The Old North Church in Boston, where two lanterns signaled the departure of British regulars to Lexington, has been immortalized for what happened atop its 277-year-old Medford bricks. But far below, in a dark and dusty crypt where the public rarely visits, the stories of hundreds of early Bostonians have long lay dormant and forgotten.

But now, thanks to the Old North Foundation and the groundbreaking work of a funerary archeologist, those stories are beginning to be resurrected along with a new appreciation of the daily life of young Boston's bustling North End.

Armed with a flashlight, a notebook, and a determination to ignore the shadows and eerie creaking around her, Jane Lyden Rousseau is spending hundreds of hours analyzing the condition and configuration of the crypt.
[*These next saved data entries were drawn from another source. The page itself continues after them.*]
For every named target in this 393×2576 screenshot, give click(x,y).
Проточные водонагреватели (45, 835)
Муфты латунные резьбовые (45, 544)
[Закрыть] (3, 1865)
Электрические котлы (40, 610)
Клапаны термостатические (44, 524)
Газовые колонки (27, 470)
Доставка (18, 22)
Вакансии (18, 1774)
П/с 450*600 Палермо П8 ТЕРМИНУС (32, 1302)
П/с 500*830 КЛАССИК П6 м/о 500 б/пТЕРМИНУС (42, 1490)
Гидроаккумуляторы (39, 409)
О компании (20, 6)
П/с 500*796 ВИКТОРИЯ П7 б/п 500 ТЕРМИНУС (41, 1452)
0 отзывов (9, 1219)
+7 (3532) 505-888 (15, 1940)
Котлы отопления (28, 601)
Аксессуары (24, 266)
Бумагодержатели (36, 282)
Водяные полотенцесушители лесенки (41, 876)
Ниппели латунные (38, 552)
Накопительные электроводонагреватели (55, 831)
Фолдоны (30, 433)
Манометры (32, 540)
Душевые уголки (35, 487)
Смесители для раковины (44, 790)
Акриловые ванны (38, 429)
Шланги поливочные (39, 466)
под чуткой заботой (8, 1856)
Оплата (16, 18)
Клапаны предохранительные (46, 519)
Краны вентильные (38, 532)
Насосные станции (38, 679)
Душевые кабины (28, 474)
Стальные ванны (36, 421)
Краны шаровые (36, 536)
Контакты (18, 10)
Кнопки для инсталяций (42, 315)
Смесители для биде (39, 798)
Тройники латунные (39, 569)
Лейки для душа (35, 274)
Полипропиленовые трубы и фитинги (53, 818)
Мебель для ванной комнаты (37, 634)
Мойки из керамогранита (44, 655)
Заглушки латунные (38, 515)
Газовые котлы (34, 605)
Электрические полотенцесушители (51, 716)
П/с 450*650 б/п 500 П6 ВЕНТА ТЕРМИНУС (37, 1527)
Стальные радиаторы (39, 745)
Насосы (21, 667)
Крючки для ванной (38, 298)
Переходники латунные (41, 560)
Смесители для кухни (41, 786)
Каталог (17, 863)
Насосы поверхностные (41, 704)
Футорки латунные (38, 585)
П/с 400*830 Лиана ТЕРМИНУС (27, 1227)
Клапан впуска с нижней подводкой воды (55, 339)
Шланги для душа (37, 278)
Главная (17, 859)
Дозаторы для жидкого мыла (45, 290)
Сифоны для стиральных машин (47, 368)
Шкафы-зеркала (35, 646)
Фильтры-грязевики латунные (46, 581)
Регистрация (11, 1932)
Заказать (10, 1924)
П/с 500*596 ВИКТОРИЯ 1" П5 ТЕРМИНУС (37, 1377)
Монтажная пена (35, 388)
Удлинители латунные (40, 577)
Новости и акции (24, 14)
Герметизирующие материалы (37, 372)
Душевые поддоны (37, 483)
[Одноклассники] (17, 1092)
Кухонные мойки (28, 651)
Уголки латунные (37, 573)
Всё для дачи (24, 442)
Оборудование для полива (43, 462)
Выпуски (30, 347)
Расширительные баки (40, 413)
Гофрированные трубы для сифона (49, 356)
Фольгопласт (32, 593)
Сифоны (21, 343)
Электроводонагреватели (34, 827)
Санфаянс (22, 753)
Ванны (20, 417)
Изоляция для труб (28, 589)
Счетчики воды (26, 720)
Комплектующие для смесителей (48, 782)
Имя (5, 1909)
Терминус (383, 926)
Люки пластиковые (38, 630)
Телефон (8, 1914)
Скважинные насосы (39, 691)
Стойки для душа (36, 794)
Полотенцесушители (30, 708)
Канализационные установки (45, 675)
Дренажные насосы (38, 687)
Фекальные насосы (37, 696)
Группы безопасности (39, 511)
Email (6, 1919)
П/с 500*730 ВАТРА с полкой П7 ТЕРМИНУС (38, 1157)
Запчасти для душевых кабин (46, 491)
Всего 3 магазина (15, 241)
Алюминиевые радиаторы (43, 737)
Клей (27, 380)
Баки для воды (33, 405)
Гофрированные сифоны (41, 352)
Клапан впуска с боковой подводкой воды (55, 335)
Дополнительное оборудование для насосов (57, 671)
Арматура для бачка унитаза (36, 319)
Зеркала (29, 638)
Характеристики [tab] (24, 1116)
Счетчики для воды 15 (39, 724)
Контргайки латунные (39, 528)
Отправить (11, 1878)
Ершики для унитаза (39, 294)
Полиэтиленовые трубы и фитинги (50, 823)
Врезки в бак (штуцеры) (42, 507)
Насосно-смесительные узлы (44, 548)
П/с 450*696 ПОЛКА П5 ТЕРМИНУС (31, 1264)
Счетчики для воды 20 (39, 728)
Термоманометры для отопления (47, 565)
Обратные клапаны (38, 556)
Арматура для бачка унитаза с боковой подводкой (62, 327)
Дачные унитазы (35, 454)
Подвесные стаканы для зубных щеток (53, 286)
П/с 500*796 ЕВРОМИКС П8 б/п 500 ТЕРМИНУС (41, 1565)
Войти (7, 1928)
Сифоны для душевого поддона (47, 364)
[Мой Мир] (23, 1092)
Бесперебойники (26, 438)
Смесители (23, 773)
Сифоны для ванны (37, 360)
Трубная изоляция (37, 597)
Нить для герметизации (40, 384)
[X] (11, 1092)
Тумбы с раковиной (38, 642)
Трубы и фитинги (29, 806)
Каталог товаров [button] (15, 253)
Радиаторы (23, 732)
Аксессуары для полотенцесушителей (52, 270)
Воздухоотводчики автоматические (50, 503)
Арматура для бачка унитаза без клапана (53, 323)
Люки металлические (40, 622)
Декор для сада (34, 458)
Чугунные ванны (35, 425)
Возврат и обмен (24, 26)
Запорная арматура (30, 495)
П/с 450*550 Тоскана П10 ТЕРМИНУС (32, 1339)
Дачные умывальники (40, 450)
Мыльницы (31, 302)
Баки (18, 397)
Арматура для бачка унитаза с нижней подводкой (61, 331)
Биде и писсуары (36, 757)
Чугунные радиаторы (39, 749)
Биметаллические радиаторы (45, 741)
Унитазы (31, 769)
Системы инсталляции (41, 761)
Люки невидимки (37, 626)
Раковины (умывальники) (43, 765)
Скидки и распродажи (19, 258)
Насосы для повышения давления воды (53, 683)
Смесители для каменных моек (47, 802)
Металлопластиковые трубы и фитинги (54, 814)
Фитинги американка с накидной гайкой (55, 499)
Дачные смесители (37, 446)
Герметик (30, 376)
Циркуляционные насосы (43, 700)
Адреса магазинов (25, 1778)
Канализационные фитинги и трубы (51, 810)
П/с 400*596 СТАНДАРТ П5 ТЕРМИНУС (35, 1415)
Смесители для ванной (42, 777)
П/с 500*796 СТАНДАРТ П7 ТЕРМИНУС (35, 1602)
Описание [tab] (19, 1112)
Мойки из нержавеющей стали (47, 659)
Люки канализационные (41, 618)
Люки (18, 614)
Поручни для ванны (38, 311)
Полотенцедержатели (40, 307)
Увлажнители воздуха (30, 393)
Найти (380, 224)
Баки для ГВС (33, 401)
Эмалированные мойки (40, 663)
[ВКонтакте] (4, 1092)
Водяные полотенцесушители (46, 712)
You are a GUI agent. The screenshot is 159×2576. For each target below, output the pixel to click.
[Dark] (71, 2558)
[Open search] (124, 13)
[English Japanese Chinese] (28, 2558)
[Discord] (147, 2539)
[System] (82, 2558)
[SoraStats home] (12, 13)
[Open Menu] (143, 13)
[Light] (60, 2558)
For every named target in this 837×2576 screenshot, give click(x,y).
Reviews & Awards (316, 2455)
Above ground, she pores over centuries-old ledgers to determine who is buried beneath Boston's oldest standing church, why they were interred there, and what can be learned about early American burial rites.

"It's amazing to see how much you can learn about life by studying death," said Rousseau, who is a curatorial assistant at the Peabody Museum at Harvard University.

What she has learned is providing a new snapshot of the pecking order and priorities of a busy, burgeoning port. African-Americans are buried here, along with heroes of the Revolution. A barrel-vaulted tomb installed eternal status on its occupants, but church leaders were not loath to sweep out the bones after a few decades and replace them with fresh ones - all in the name of cash flow in a fast-changing society.

Rousseau also found that those "sweepings" were tossed in a charnel house, where the remains were mingled in a large pit beneath the crypt floor. The pit, a remnant habit of medieval Europe, where urban burial space was severely limited, might have been the only one of its kind in New England, Rousseau said.

Until Rousseau uncovered its existence in church documents, the pit had been forgotten for generations. For an archeologist who specializes in the dead, the discovery produced a thrilling eureka moment.

"It's a one-of-a-kind find," Rousseau said of the charnel house. "It's a fascinating aspect of our history."

Currently, just a few members of the public are allowed in the crypt as part of an admission-only "behind the scenes" tour of the church, which also allows them into the bell-room of the famous steeple. Ed Pignone, executive director of the Old North Foundation, said that a master plan expected by the end of the year will study the feasibility of opening the crypt to general viewing.

"We'd like to make it more accessible," Pignone said, "but there are some real structural challenges."

The crypt today is a crowded warren of pipes, sprinklers, boilers, and bric-a-brac squeezed into a low-ceiling basement where tombs have been built against the walls. A narrow walkway leads past vaults that line all four sides, and around a collection of tombs that occupy the middle of the room and serve as a support for the church floor.